Which explains why so many women in perimenopause feel:

  • tired

  • soft

  • stuck

  • frustrated despite “doing everything right”

Your metabolism isn’t broken.
It’s adapting to stress.


When Cardio Stops Helping (But still matters)

Long cardio sessions once felt productive.
Now they can feel draining, especially when layered on top of poor sleep, stress, and under-fueling.

And to be clear: cardio is not the enemy.

Cardio supports heart health, blood sugar regulation, brain health, and mood. All of these matter deeply in perimenopause. What changes isn’t the value of cardio. It’s how a woman’s body responds to stress in this phase of life.

As estrogen fluctuates in perimenopause, women become more sensitive to cortisol, the primary stress hormone. Estrogen also plays a role in muscle repair, inflammation control, and recovery. When those levels are inconsistent, the body doesn’t bounce back from stress the way it used to.

That means long, frequent, or high-intensity cardio can:

  • spike cortisol more easily

  • increase inflammation

  • slow recovery

  • contribute to muscle loss, especially when paired with eating too little

Muscle matters more now than ever. It supports metabolism, blood sugar control, bone health, and long-term energy. Excessive cardio without enough strength training and recovery can quietly work against those goals.

Movement still belongs here.
It just works best when it supports recovery instead of competing with it.

If this all feels extra hard mentally, there may be another layer at play. Many women don’t realize that perimenopause can intensify ADHD traits like overwhelm, low focus, and energy crashes. I break this down in ADHD Meets Perimenopause: Why Your Focus (and Energy) Feels Shot, and How to Get It Back.


So… What Does Work in Perimenopause?

Perimenopause doesn’t require less movement.
It requires smarter movement.

Movement that builds resilience instead of burnout.
Movement that supports muscle, blood sugar, and recovery.
Movement that works with your hormones instead of against them.
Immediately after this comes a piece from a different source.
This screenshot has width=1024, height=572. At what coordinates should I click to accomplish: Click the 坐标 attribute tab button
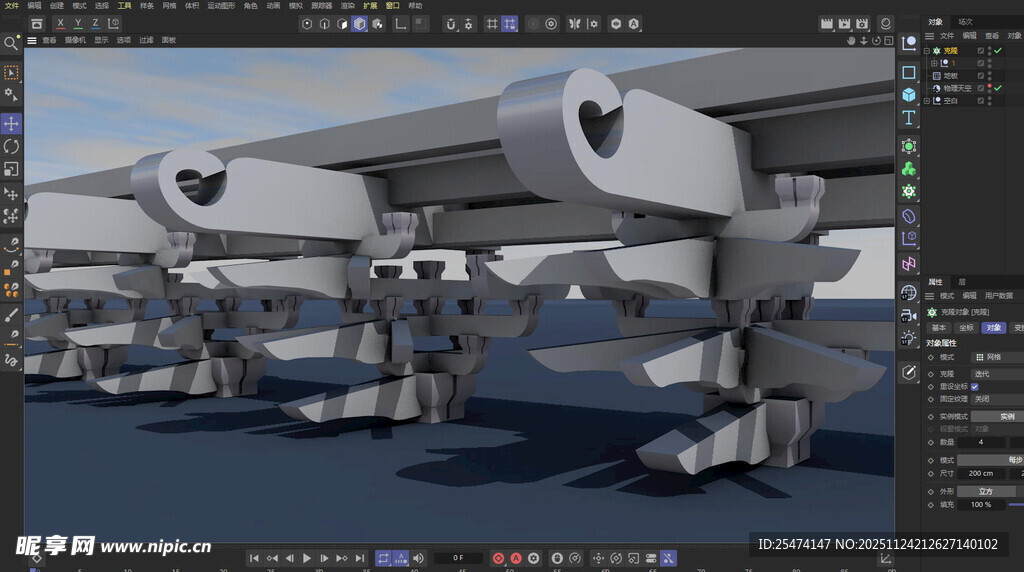[966, 327]
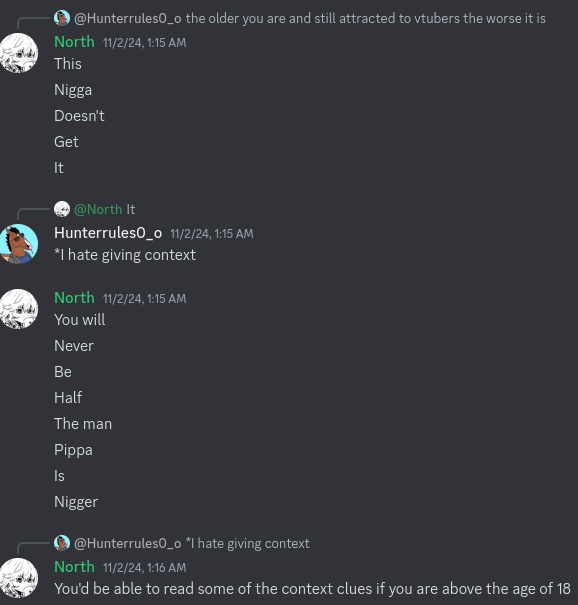Viewport: 578px width, 605px height.
Task: Click the timestamp beside the Hunterrules0_o username
Action: (212, 234)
For most women, that looks like:

  • strength training 2 to 3 times per week

  • regular, lower-stress cardio like walking, cycling, swimming, or rowing

  • short bursts of higher intensity only when well-fueled and well-rested

  • recovery that’s treated as essential, not optional

Movement still belongs here.
It just works best when it supports your body instead of competing with it.
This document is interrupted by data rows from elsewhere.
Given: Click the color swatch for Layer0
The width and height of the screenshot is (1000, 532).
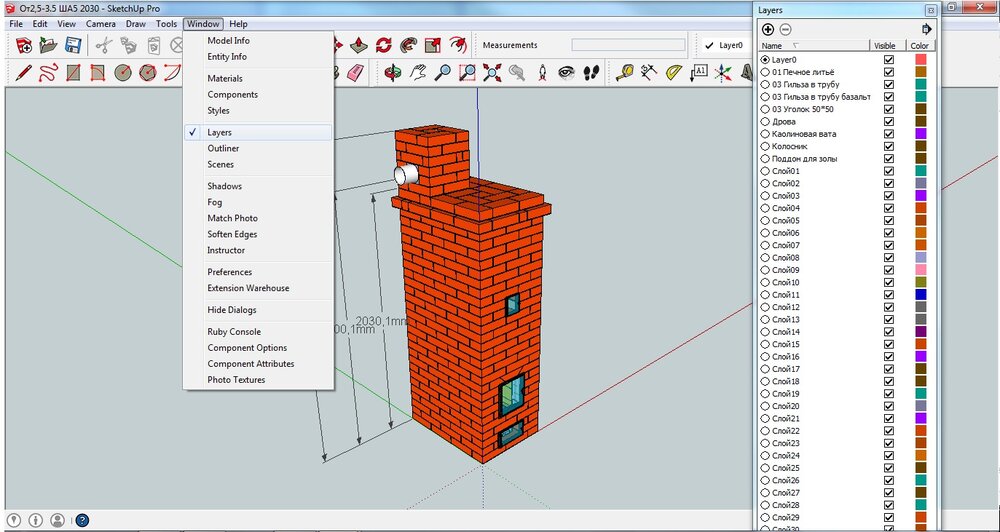Looking at the screenshot, I should [920, 60].
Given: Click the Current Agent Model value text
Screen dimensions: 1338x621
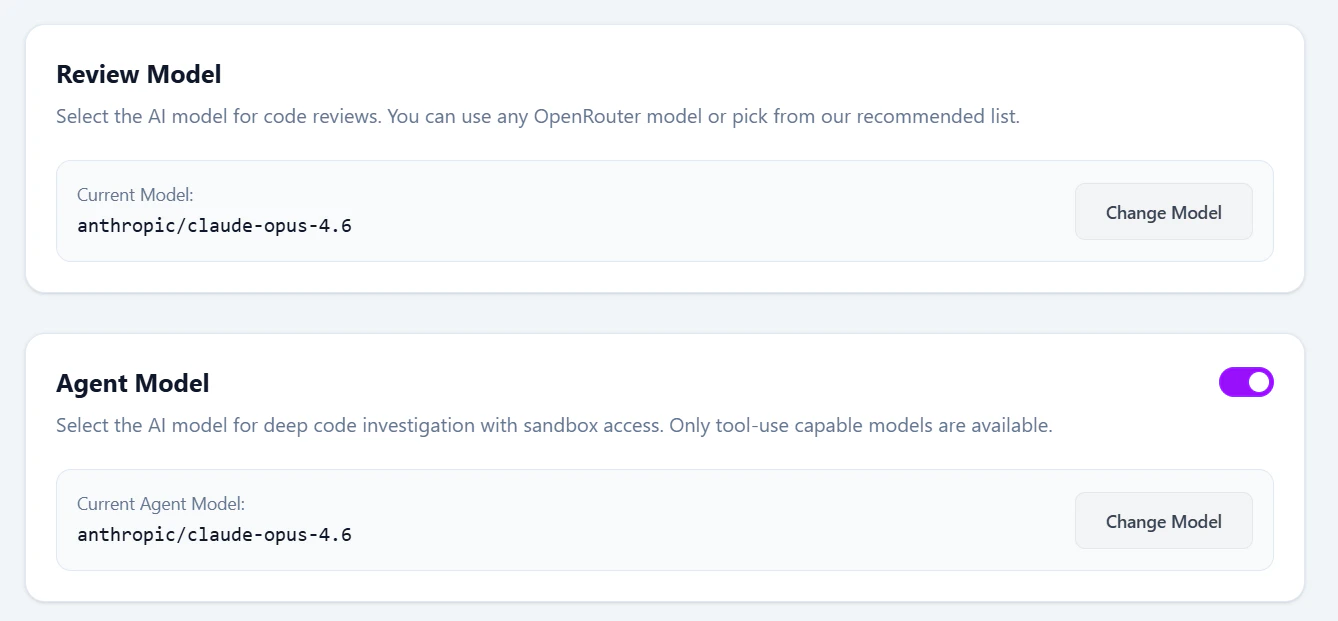Looking at the screenshot, I should [214, 534].
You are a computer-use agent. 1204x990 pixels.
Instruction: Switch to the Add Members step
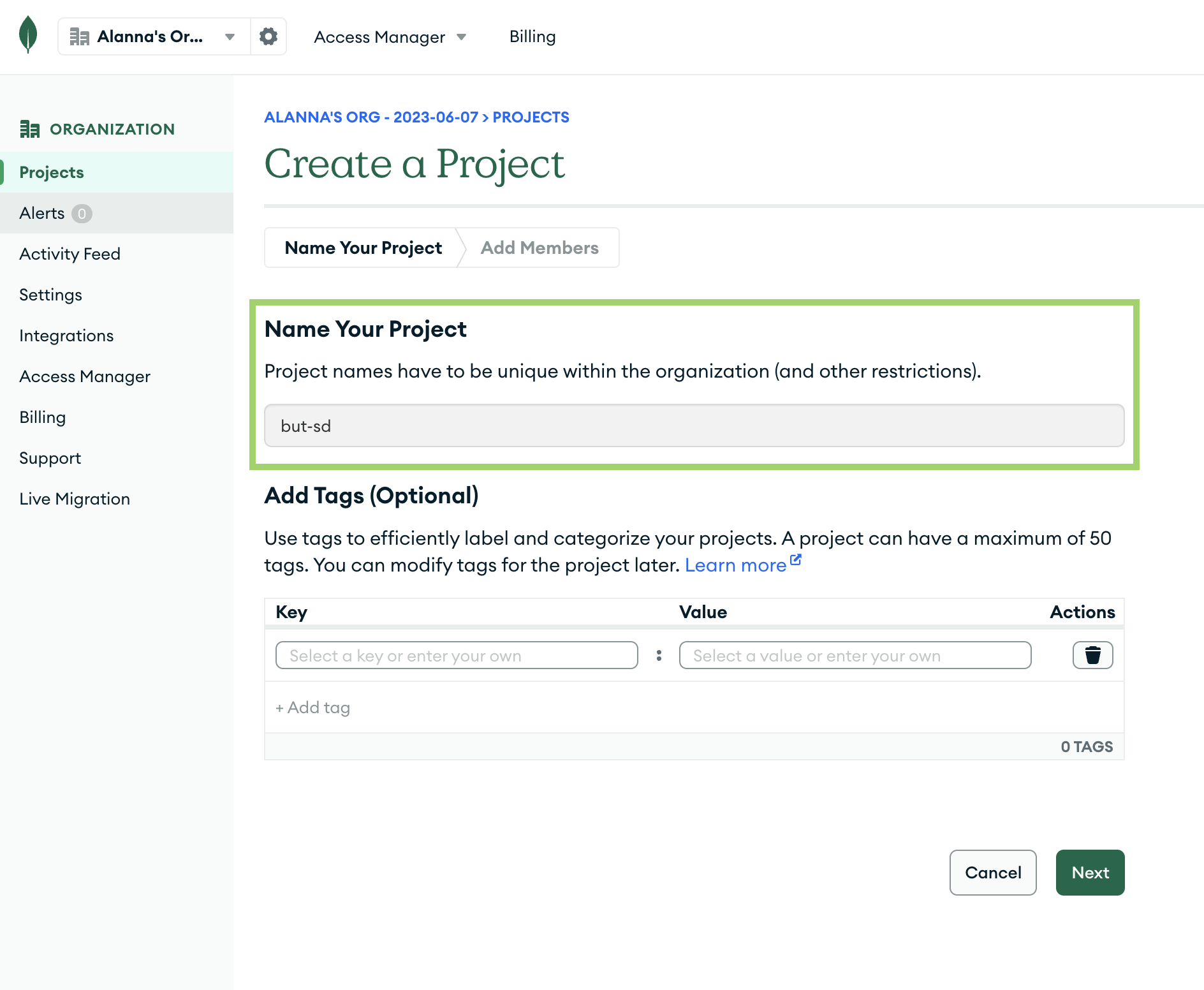click(540, 247)
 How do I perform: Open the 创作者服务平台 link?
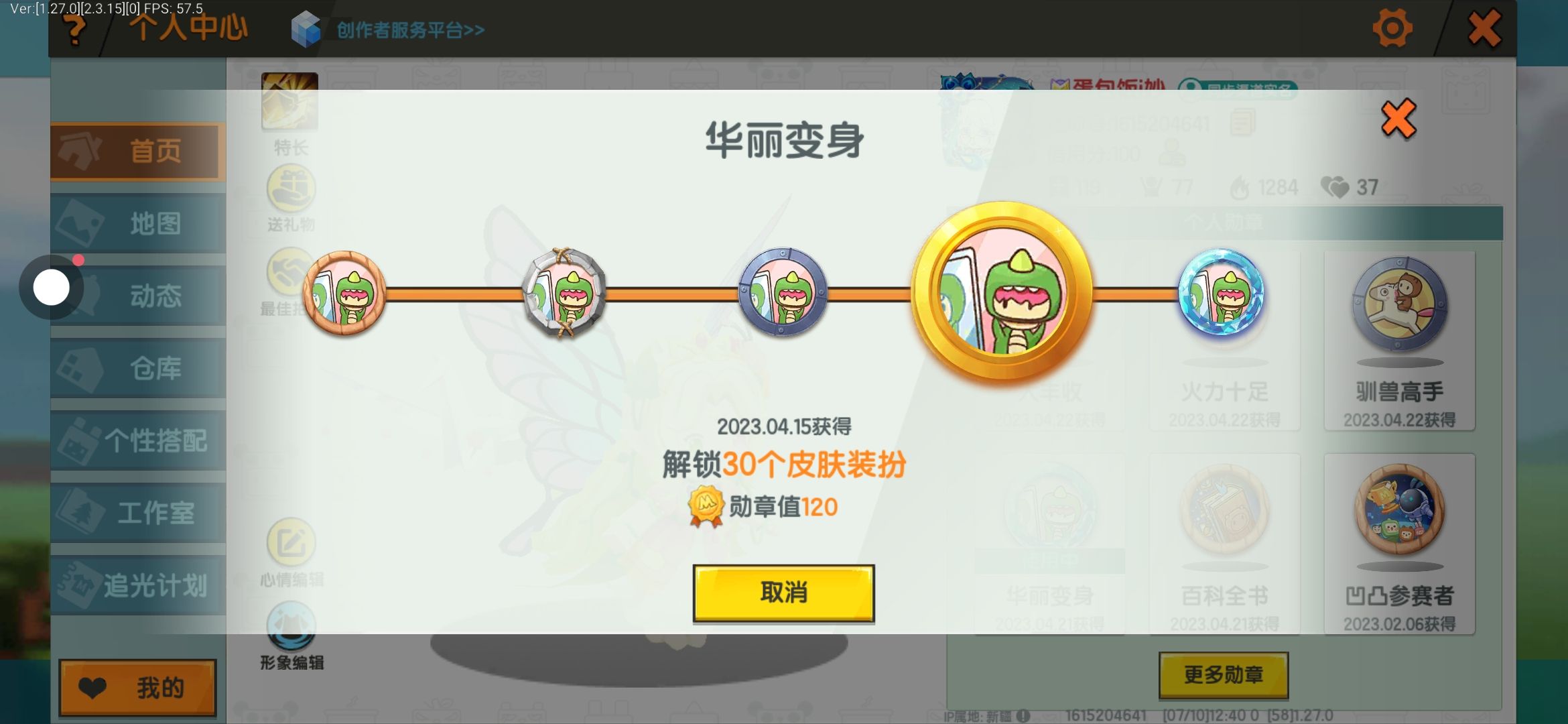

If You’re Feeling Betrayed by Your Body

A lot of women tell me:
“I did all the right things. Why is my body doing this to me?”
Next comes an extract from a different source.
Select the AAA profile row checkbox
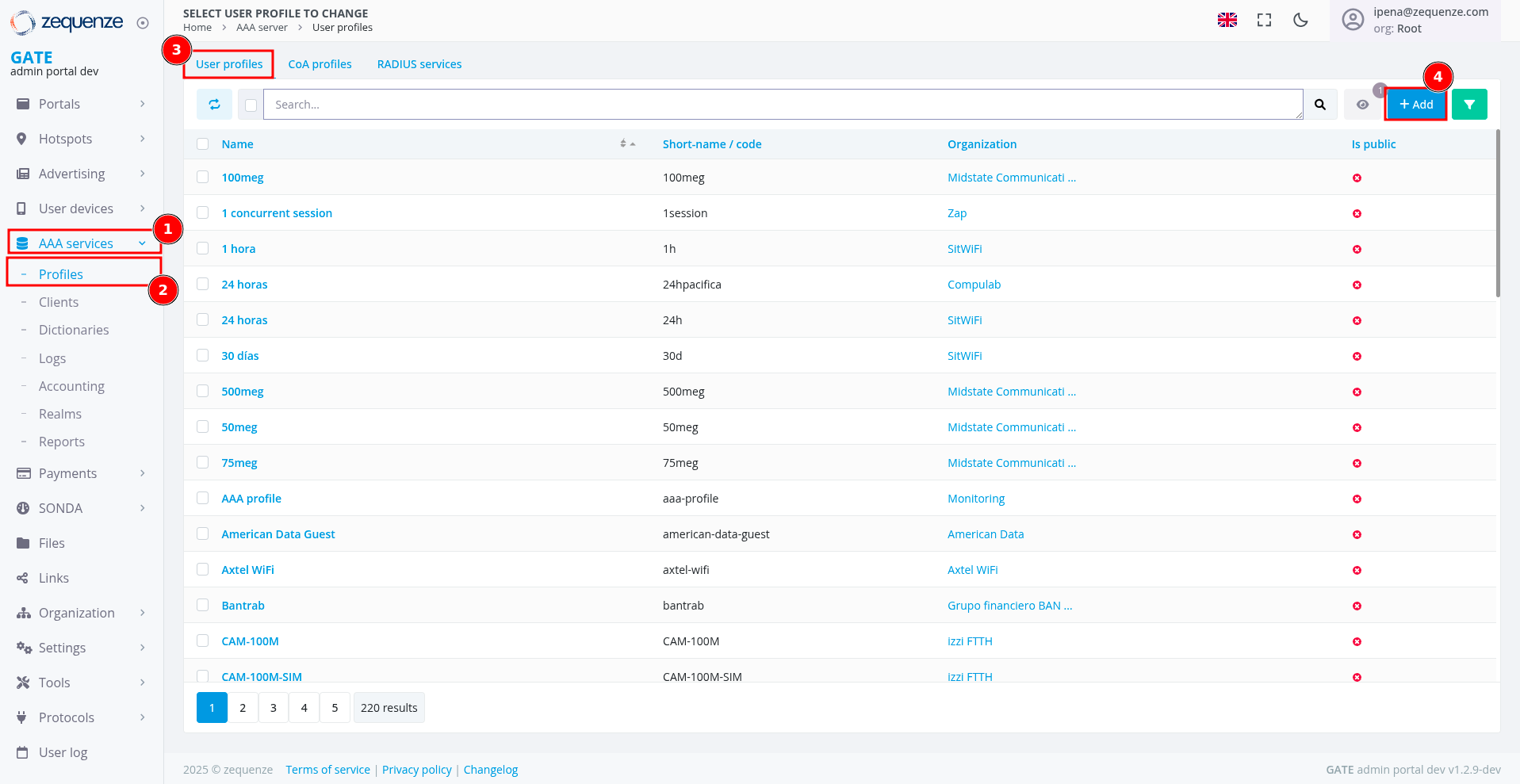This screenshot has height=784, width=1520. pos(203,499)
But your body isn’t betraying you.

It’s recalibrating.

And once you support this version of your physiology, instead of fighting it, things start to feel steadier. Energy improves. Weight becomes less stubborn. Exercise feels supportive again.

Not overnight.
But sustainably.


The Bottom Line

If your old healthy habits stopped working in perimenopause, you didn’t fail.

The rules changed.

And learning the new ones is how you get your energy, strength, and confidence back without punishing your body in the process.

Hormonally yours,

Kimberlee Erin

Just a heads-up: I’m a Certified Menopause Coaching Specialist and Holistic Nutritionist, and while I love sharing what’s worked for me and my clients, this blog is for informational purposes only. It’s not a substitute for medical advice. Always check in with your healthcare provider before starting new supplements, hormones, or treatments—especially since every woman’s perimenopause journey is different. You deserve personalized care that truly fits you.